__Data supplied__.
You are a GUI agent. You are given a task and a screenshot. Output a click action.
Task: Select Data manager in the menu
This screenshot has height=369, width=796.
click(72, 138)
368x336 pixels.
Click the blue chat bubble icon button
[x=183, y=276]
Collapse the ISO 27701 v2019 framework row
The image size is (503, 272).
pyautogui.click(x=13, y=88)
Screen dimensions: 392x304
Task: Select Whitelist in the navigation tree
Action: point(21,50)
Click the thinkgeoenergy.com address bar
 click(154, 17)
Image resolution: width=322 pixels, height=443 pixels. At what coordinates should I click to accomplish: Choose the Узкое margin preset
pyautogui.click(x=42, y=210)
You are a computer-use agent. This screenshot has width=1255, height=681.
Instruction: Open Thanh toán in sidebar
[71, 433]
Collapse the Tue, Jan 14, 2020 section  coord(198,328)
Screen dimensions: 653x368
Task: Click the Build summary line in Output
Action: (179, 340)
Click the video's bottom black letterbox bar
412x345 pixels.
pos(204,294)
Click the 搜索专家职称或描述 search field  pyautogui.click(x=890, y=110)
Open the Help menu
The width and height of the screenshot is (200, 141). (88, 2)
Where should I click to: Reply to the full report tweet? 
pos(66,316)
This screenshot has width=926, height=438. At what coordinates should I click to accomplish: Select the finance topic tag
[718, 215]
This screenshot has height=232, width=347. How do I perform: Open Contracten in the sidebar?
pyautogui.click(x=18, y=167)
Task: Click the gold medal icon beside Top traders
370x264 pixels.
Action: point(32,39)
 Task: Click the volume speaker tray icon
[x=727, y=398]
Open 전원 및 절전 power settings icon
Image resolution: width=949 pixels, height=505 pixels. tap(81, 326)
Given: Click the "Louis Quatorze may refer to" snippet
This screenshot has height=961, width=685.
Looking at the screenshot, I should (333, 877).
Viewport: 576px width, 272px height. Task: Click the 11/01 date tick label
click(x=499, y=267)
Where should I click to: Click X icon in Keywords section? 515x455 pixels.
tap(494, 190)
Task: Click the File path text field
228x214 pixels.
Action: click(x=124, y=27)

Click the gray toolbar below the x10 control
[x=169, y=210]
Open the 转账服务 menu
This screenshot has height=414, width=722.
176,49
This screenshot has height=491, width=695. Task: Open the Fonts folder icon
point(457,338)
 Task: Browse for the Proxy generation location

__Task to carry out__. Lines of the material may hold the string "agent". Copy each one that does.

__Finished exercise__.
You are a GUI agent. You are given a task and a screenshot. Output a click action.
You are a computer-use agent. This screenshot has width=1255, height=681.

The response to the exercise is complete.